## WHAT YOU SHOULD DO
The lines from the one containing "Print the PDF document" through the end of the entries are what to output; reproduce them exactly and add nothing.
── RECORDS FOR THE TASK
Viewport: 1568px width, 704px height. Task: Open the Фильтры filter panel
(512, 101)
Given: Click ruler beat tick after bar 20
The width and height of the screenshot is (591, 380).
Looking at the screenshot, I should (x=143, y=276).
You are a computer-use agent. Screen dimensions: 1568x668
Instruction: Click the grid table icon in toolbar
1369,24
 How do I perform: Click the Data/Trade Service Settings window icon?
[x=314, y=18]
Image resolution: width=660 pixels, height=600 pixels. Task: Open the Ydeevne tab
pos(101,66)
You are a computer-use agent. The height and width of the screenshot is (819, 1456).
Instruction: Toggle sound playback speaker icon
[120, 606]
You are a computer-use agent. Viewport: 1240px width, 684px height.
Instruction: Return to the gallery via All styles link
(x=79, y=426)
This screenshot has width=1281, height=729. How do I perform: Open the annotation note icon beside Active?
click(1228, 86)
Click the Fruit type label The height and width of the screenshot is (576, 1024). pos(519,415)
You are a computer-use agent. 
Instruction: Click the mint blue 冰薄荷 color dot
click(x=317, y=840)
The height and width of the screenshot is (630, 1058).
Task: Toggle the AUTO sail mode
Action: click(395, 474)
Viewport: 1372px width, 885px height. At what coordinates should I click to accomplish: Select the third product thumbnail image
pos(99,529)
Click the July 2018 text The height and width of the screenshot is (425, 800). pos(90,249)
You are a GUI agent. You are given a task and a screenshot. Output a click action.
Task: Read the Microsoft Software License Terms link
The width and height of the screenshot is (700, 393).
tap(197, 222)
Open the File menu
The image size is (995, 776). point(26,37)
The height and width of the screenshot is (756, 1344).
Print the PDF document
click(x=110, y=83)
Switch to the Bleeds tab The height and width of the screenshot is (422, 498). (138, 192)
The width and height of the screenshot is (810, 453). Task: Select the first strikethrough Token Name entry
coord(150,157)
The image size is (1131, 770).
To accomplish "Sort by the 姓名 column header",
────
## THE ANSWER
Print the PDF document
click(x=110, y=83)
Switch to the Bleeds tab The height and width of the screenshot is (422, 498). (138, 192)
The width and height of the screenshot is (810, 453). Task: Select the first strikethrough Token Name entry
coord(150,157)
The image size is (1131, 770).
To accomplish "Sort by the 姓名 column header",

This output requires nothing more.